Page excerpt:
>> START

It does, quite a bit. I was thinking -- naively -- that I might gently tap with my center punch which has a conical tip, maybe 60-degrees off axis. The tricky part here (for me) is size ... the rivet shank diameter is around 1/16". So I need to have a center indent in the middle of that, and then flare out the edges to create a peen, of sorts.

Your confirmation of an angled / conical tool helps a lot!

TJ


----------



## Reckers

TJ,
Depending on size, an ice pick, a center punch, or a plumb bob: if you put one of the three into a vise and tap the tubing down onto it to flare the end, it might be easier. Once you have a good flare started, rolling it over is tricky. You can put a same-diameter piece of wood dowel/toothpick/skewer inside that is the same initial length as the rivet; just slide it in and break it off---it should help prevent the rivet from folding on it's length. Put the flared end down on a smooth, polished surface and gently tap the other end. The wood will keep the cylinder intact and will crush as you tap, letting the flared end take all the pressure. Short of buying a riveting tool, that should work.


----------



## tjcruiser

Reck,

Thanks for the tips above ... quite helpful. I like the toothpick idea. That said, I think (???) the Lionel rivets I've orders are solid, not tubular, so I don't run the risk of buckling their length.

I need two rivets on the loco, but I ordered 4 rivets so that I can experiement a bit before committing to the real thing. What scares me is that my "tapping and peening" has to be done essentially adjacent to my nice new shiny paint job.

Maybe I need to grasp that "new car" mentality ... the one where we're all paranoid about getting that first chip or ding on our brand new car ... you know it's bound to happen, but you just dread the thought ... and then when it does, you're actually a bit relieved that you don't have to be quite so paranoid about getting a chp any more.

>> END

Raw data:
>> START

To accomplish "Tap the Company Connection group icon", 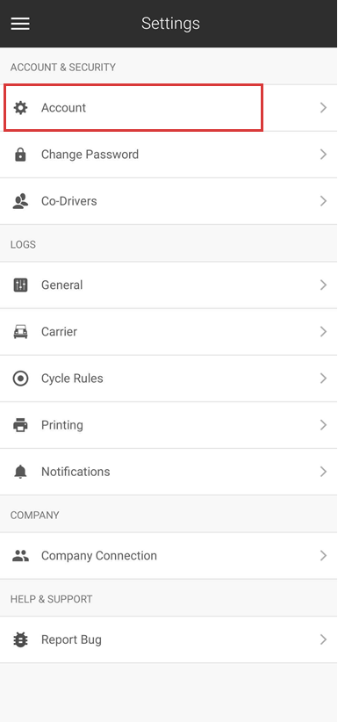I will click(x=20, y=556).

>> END

Instructions:
1/ Write out the riveting thread between "Maybe I need" and "chp any more.", inclusive.
2/ According to the riveting thread, which tools could be put into a vise so the tubing can be tapped down onto them to flare its end? List them all.

Solutions to the tasks:
1/
Maybe I need to grasp that "new car" mentality ... the one where we're all paranoid about getting that first chip or ding on our brand new car ... you know it's bound to happen, but you just dread the thought ... and then when it does, you're actually a bit relieved that you don't have to be quite so paranoid about getting a chp any more.

2/ An ice pick, a center punch, and a plumb bob.